• [ABOUT THIS EXERCISE] Exact copies of the lines below, from the one with "At what coordinates" up to and including the one with "The width and", are what this calls for; leave out pictures.

Collected data entries
+ + + + + + +

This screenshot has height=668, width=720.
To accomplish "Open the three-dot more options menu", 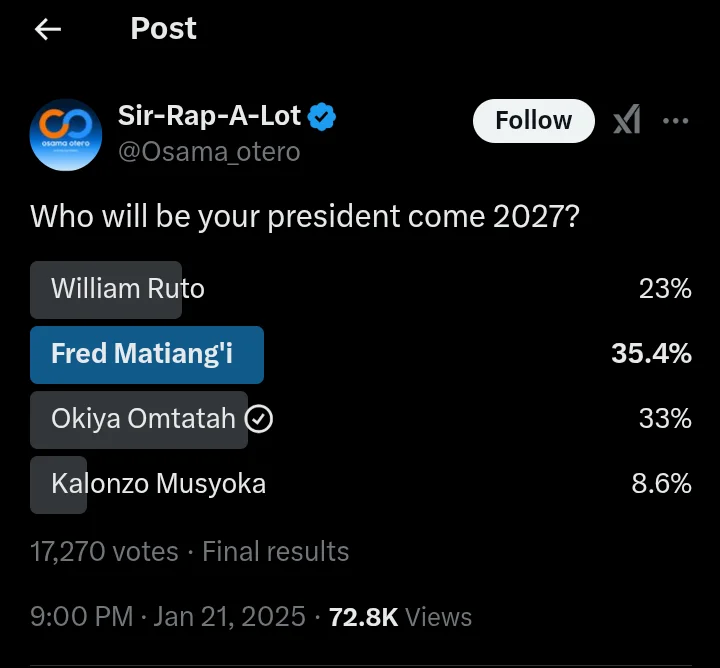I will (675, 121).
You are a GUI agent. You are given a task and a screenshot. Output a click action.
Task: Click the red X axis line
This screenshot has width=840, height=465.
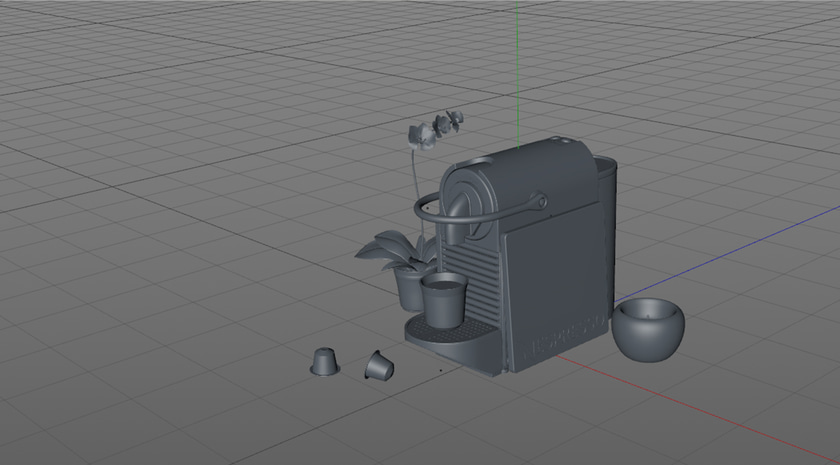[x=700, y=408]
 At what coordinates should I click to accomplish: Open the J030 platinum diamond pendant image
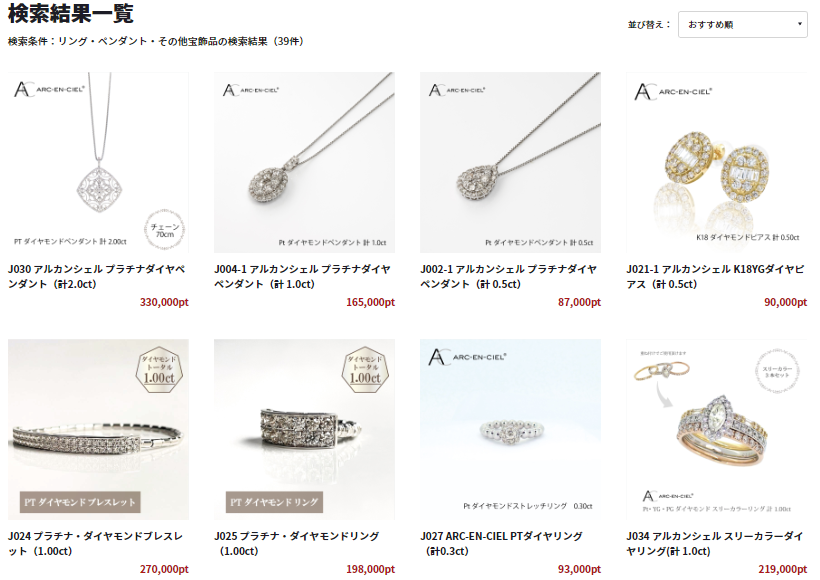pyautogui.click(x=98, y=163)
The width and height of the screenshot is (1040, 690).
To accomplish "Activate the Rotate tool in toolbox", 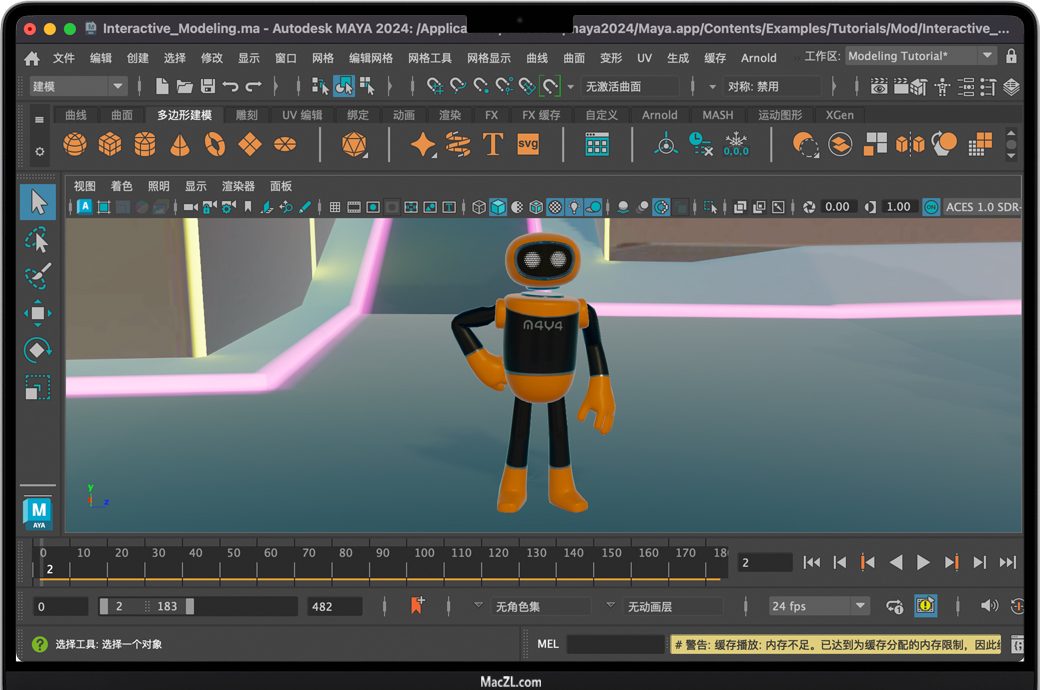I will (37, 350).
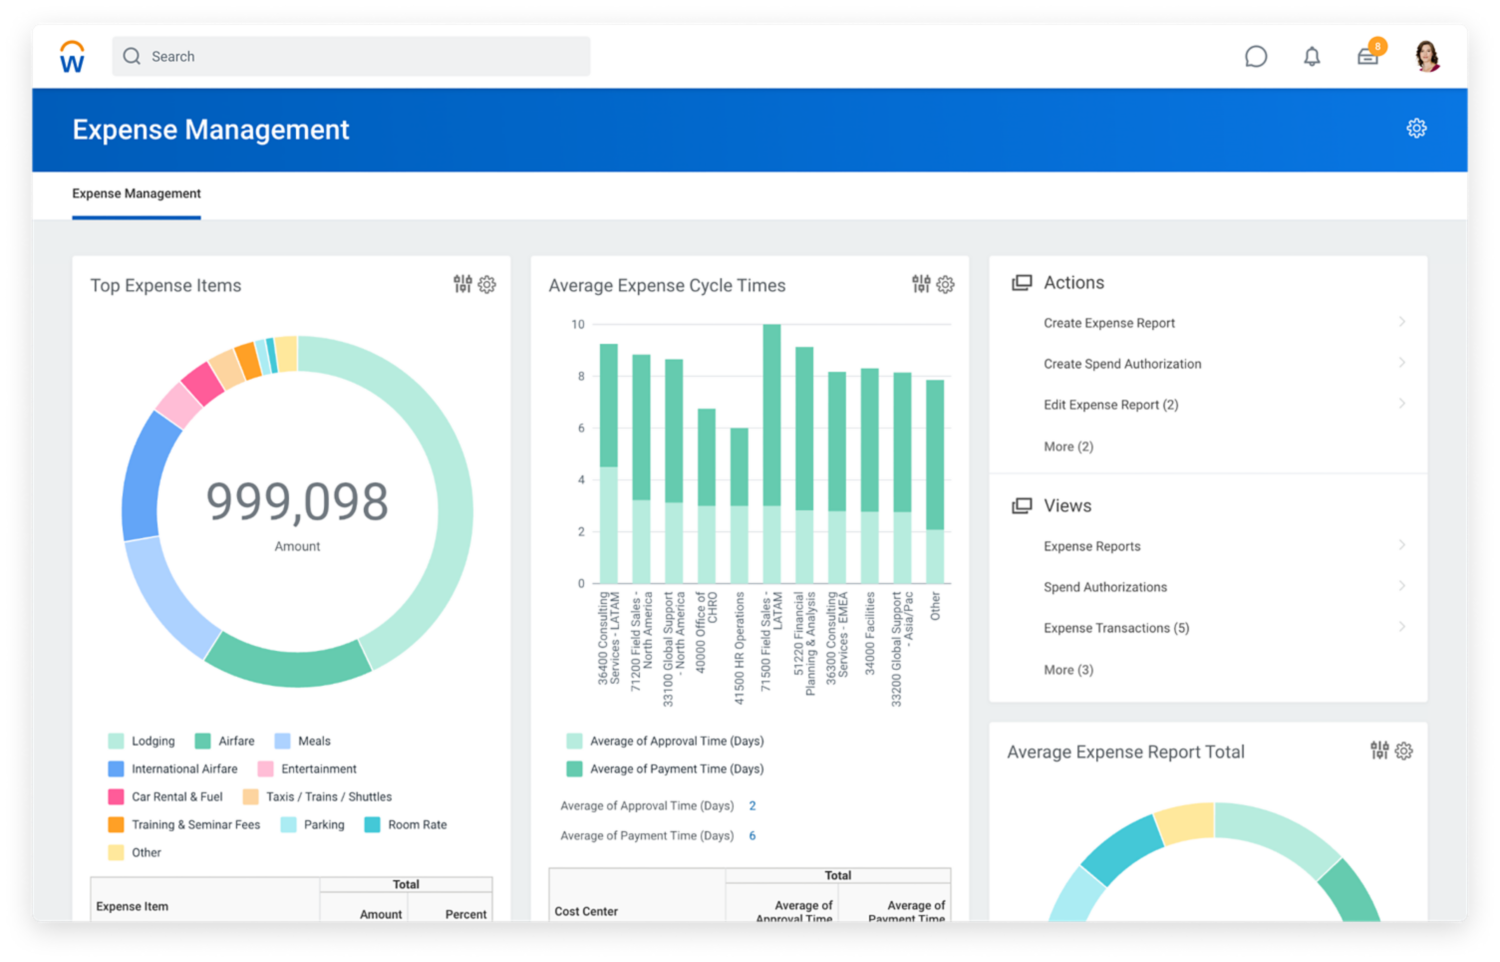
Task: Open filter options on Top Expense Items chart
Action: pyautogui.click(x=462, y=284)
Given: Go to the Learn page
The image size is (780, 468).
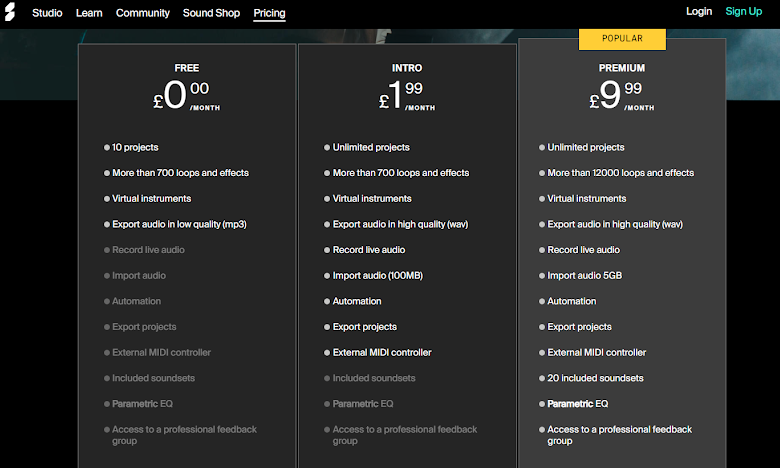Looking at the screenshot, I should click(x=89, y=13).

+ + + + + + +

• [RESPONSE]
 At what coordinates should I click to accomplish: Open the J030 platinum diamond pendant image
pyautogui.click(x=98, y=163)
The width and height of the screenshot is (1040, 690).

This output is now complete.